文書抜粋 →
>>>

2024/05/08(水) - 08:11
フィリッポ・ガンナが終盤アタックを試みたジロ・デ・イタリア第4ステージは、2日連続の集団スプリントで決着。前日2位だったジョナサン・ミラン(イタリア、リドル・トレック)がライバルを退け、2年連続でジロ区間優勝を手に入れた。
ジロ・デ・イタリアは開幕から3日間を過ごしたピエモンテ州を離れ、地中海に面したリグーリア州に至る。その目的地はリグーリア海岸沿いを南に進み、ミラノ〜サンレモでもお馴染み「トレ・カーピ(3つの岬)」の一つ目、カーポ・メーレを過ぎた先のアンドーラ。
この日越える山岳は、コース中央に設定された3級山岳コッレ・デル・メローニョただ一つ。登坂距離8kmに平均勾配約4%はスプリンターを退けるほどではなく、仮に遅れたとしてもそこからフィニッシュまでは下りと60kmの平坦路。すなわち2日連続でスプリンターたちの競演が予想された。
共に出場していたダニー・ファンポッペル(オランダ、ボーラ・ハンスグローエ)の従兄弟であるブラム・ウェルテン(オランダ、DSMフィルメニッヒ・ポストNL)が体調不良のため棄権したこの日、172名の選手たちが曇り空のなかスタート。するとその直後、これがグランツールデビューの22歳フランシスコ・ムニョス(スペイン、ポルティ・コメタ)がアタックした。
単独先頭に立ったムニョスには、遅れてリリアン・カルメジャーヌ(フランス、アンテルマルシェ・ワンティ)とステファン・デボッド(南アフリカ、EFエデュケーション・イージーポスト)がジョイン。更にその後、地元イタリア出身のフィリッポ・ガンナ(イネオス・グレナディアーズ)も合流し、4名の逃げ集団が形成された。
独走力のある元タイムトライアル世界王者が逃げに乗ったため、メイン集団を先導するスーダル・クイックステップは1分20秒差以上を許さないタイトなペースでコントロールする。そして雨が降り出すなかガンナは逃げを離れ、プロトンに帰還。そのためムニョスとカルメジャーヌ、デボッドの3名となった逃げは一気に5分までリードを拡げた。
現役最後のジロを走るシモン・ゲシュケ(ドイツ、コフィディス)のパンク以外は、穏やかな雰囲気が漂うプロトン。一方の逃げはこの日唯一の3級山岳コッレ・デル・メローニョに入り、カルメジャーヌが狙い通りにトップ通過する。そして後方のメイン集団ではライバルを絞り込むためヴィスマ・リースアバイクのヤン・トラトニク(スロベニア)がハイペースを刻み、その目論見通りファビオ・ヤコブセン(オランダ、DSMフィルメニッヒ・ポストNL)らピュアスプリンターたちが遅れていった。

<<<

課題一覧 →
1. ジロ第4ステージの記事をもとに、次の問いに答えてください。
(a) この日のステージの目的地はどこですか。
(b) この日スタートした選手は何名ですか。
(c) 3級山岳コッレ・デル・メローニョをトップで通過したのは誰ですか。
2. ジロ第4ステージの記事で、4名の逃げ集団を形成した選手をすべて挙げてください。
3. ジロ第4ステージの記事の「共に出場していたダニー・ファ」から「4名の逃げ集団が形成された。」までを書き写してください。
次の資料は、上の記事とは関係がありません。

記録データ →
>>>

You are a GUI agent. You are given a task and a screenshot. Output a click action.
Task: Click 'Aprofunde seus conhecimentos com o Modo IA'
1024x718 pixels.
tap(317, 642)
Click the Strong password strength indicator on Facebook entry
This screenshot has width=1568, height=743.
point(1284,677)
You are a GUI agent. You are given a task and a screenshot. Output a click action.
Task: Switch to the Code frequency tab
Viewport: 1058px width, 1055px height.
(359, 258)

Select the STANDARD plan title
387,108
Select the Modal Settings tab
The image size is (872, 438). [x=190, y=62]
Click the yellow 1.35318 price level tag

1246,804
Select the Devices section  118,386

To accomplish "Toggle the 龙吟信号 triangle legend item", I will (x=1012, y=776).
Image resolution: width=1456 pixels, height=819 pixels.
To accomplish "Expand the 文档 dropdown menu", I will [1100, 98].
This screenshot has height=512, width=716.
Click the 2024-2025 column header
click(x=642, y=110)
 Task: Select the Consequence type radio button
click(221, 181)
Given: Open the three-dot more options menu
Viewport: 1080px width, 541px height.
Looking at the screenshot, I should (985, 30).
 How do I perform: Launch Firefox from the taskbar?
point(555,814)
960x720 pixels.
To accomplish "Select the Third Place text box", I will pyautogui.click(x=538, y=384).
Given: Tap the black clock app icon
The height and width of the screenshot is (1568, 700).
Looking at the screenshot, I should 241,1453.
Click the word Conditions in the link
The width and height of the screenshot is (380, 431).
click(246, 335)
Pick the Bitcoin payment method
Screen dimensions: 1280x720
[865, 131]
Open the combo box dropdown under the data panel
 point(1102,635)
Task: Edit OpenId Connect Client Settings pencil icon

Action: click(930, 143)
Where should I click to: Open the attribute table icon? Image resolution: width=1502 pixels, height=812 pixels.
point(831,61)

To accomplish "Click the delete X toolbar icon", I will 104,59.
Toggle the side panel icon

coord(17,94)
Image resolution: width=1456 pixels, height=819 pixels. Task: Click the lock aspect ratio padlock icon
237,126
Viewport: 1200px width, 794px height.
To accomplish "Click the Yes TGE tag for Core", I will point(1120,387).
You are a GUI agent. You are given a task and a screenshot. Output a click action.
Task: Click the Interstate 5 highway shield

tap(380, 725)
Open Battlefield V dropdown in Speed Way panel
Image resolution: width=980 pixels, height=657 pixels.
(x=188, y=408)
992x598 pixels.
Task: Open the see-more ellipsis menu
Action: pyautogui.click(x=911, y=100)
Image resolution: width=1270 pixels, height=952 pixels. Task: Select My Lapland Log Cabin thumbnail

<<<

解答一覧 →
1.
(a) アンドーラ
(b) 172名
(c) リリアン・カルメジャーヌ

2. フランシスコ・ムニョス、リリアン・カルメジャーヌ、ステファン・デボッド、フィリッポ・ガンナ

3.
共に出場していたダニー・ファンポッペル(オランダ、ボーラ・ハンスグローエ)の従兄弟であるブラム・ウェルテン(オランダ、DSMフィルメニッヒ・ポストNL)が体調不良のため棄権したこの日、172名の選手たちが曇り空のなかスタート。するとその直後、これがグランツールデビューの22歳フランシスコ・ムニョス(スペイン、ポルティ・コメタ)がアタックした。
単独先頭に立ったムニョスには、遅れてリリアン・カルメジャーヌ(フランス、アンテルマルシェ・ワンティ)とステファン・デボッド(南アフリカ、EFエデュケーション・イージーポスト)がジョイン。更にその後、地元イタリア出身のフィリッポ・ガンナ(イネオス・グレナディアーズ)も合流し、4名の逃げ集団が形成された。